Thiophene-Phenyl Azomethines with Varying Rotational Barriers - Model Compounds for Examining Imine Fluorescence Deactivation

Alkylated derivatives of 2, 4, 6-aniline and 3-thiophene carbaldehydes were used for preparing aldol and ketal imines (1−9). The effect of substitution on the photophysical properties of alkylated azomethines was examined in order to understand the origins of complete fluorescence suppression exhibited by all azomethines. Introducing steric elements for increasing the barrier of rotation around the N-aryl and CH-thiophene bonds did not result in increased fluorescence either at room temperature or at 77 K. This confirmed that azomethine fluorescence quenching is not by nonradiative energy dissipation by bond rotation. Stern−Volmer fluorescence measurements of both fluorene and bithiophene lead to diffusion controlled quenching rates (k_q ≈ 10¹⁰ M⁻¹ s⁻¹) when quenched by both an aliphatic aldolimine (13) and a conjugated azomethine (3). Photoinduced electron transfer (PET) from the fluorophore to the imine is the major mode of deactivation of the singlet excited state. This deactivation mode was corroborated by the Rehm−Weller equation using the measured cyclic voltammetry and spectroscopic data. Exergonic values for PET were calculated for bithiophene quenching with 13 (ΔG° = −120 kJ/mol). The PET deactivation mode can be suppressed by protonating the azomethine resulting in increased fluorescence.
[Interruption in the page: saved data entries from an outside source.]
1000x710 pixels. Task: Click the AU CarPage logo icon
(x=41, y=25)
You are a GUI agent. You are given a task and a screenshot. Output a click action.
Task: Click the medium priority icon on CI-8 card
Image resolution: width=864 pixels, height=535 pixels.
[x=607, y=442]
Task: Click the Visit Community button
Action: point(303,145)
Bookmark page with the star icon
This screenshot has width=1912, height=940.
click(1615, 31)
Although PET deactivates the singlet excited state, intersystem crossing to the triplet manifold also occurs, confirmed by steady-state phosphorescence measurements. The absence of detectable triplet by laser flash photolysis confirms that the triplet formed is rapidly quenched by energy transfer. This was kinetically corroborated by quenching both fluorene and bithiophene triplets with 13 leading to bimolecular quenching rate constants of 3 × 10⁹ and 2 × 10⁷ M⁻¹ s⁻¹, respectively, in acetonitrile. These data confirm that the heteroatomic azomethine bond efficiently quenches both the singlet excited and triplet states by intramolecular photoinduced electron transfer and energy transfer, respectively.